Your Sinclair


The Inheritance: Panic In Las Vegas
By Infogrames
Spectrum 48K

 
Published in Your Sinclair #17

The Inheritance: Panic In Las Vegas

When I first loaded this game up I admit to thinking it was rather poorly documented and took a little time to get into, but I'm glad I persisted as it's starting to give me a great deal of enjoyment, despite some major irritations.

It's an icon-driven game, so it's more a case of cursor control than your actual GET LAMP, DROP TROUSERS, and the basic storyline is that you're living in New Haven, Connecticut, in the 1960's, in a squalid room in an apartment block. You haven't paid your rent for months, and life looks pretty grim till you receive a lawyer's letter informing you that you're heir to an inheritance from your rich aunt. As if all this wasn't implausible enough, there's a condition to the inheritance - you have to repeat your aunt's feat of 30 years earlier, when she won a million dollars in one night at Las Vegas. Luckily for you the letter also contains $200 and an airline ticket to Las Vegas. Unluckily for you, the flight leaves almost at once, meaning you have to pack your bags and find a way of getting out past the landlady and various neighbours who impede your progress by insisting you return various things that you've borrowed.

The game's in three parts, the first being 'In the Building', and this is where the cursor control comes in. You start in your own room, the graphic of which takes up most of the screen, and you move a cursor around as in Infogrames' earlier Vera Cruz, this time using the DELETE key to move objects about and open and close cupboards and doors. Place the cursor over the doorhandle and you go through the door to the corridor outside, where you can move around and try your luck opening other doors.

In your room is a bag, and you can store eight objects in this, though you only have one key to cover all operations. In the cupboards are a variety of objects, from broken radios to battered trumpets, but you can only display one at a time on the screen. You can't flip through the objects, you have to pick one up in order to have the next one displayed, and then drop the one you've just picked up to allow you to pick up object two and so see what object three is.

Part two is 'At the Airport', which so far seems to be on a similar basis to part one, which I have to keep going back to as I discover I haven't got the things that I need. Part three is 'In Las Vegas', and I haven't seen that yet as mean old Infogrames didn't give me the code that you need to load up each separate part.

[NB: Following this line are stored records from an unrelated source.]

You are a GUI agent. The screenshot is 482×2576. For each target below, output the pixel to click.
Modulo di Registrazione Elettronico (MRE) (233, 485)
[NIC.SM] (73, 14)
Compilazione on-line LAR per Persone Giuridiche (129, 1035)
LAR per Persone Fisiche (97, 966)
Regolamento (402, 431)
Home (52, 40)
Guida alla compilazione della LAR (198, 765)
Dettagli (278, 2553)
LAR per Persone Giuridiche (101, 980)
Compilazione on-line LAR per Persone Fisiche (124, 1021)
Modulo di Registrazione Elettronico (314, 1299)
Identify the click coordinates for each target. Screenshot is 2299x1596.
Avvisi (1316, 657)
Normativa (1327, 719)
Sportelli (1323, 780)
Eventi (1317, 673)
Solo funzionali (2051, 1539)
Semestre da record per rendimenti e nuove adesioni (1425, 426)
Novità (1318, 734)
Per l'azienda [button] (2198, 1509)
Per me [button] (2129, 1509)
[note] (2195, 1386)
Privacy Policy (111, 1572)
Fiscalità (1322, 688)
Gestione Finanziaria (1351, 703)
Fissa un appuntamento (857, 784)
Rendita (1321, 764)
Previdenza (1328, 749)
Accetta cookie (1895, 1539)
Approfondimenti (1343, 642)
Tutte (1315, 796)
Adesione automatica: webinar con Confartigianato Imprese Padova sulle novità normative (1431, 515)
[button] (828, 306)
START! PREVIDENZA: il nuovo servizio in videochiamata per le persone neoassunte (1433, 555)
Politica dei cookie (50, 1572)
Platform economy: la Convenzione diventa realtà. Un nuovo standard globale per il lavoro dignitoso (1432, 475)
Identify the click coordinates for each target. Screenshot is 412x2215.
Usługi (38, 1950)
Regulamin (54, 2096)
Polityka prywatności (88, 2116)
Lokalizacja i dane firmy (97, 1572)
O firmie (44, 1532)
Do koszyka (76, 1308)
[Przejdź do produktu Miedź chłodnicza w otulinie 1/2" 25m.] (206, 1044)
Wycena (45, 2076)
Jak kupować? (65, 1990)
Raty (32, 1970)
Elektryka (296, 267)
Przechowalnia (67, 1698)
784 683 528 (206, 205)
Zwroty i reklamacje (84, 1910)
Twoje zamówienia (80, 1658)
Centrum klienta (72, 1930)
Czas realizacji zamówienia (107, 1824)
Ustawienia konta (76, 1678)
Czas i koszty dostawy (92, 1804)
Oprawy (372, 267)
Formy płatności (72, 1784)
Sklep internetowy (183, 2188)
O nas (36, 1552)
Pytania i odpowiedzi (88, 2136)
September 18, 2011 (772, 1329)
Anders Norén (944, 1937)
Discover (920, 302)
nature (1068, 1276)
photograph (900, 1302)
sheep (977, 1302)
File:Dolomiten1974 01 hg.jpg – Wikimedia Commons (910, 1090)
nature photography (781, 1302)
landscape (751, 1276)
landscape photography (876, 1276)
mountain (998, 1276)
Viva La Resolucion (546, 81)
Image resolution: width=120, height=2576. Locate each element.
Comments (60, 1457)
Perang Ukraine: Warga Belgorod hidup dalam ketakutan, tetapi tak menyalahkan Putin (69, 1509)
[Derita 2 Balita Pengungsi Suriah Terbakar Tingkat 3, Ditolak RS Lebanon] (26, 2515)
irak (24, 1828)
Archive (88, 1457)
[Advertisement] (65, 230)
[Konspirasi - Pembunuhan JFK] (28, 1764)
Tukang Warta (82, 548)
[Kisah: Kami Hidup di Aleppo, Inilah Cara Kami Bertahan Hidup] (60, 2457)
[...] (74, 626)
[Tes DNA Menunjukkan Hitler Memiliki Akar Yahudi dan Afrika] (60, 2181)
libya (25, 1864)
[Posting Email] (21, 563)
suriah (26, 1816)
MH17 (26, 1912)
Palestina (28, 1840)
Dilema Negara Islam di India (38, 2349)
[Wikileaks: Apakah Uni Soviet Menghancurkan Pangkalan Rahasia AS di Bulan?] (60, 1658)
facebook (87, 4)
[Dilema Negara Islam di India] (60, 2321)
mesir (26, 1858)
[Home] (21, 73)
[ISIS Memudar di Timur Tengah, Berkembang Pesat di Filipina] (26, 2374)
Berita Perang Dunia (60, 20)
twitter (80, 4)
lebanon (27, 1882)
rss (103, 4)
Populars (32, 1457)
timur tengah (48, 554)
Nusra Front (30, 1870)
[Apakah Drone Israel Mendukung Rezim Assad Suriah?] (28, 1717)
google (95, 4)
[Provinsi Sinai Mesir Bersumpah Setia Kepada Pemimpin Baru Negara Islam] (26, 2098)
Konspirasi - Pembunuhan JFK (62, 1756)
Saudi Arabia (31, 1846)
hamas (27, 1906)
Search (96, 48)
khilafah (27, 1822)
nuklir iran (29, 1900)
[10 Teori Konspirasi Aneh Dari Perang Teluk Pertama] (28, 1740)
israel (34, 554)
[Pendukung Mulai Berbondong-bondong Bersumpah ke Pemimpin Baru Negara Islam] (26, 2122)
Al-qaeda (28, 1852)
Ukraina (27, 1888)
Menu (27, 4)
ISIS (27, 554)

In part three you can then choose to enter a variety of gambling games which you're given the rules for, in your attempt to win $1 million. A great deal of graphic complexity has gone into the program, and it's certainly an adventure with a difference. I don't normally go for icon-driven games, but this one won me over. And if you do win $1 million, by the way, I hope you'll remember who recommended the game to you.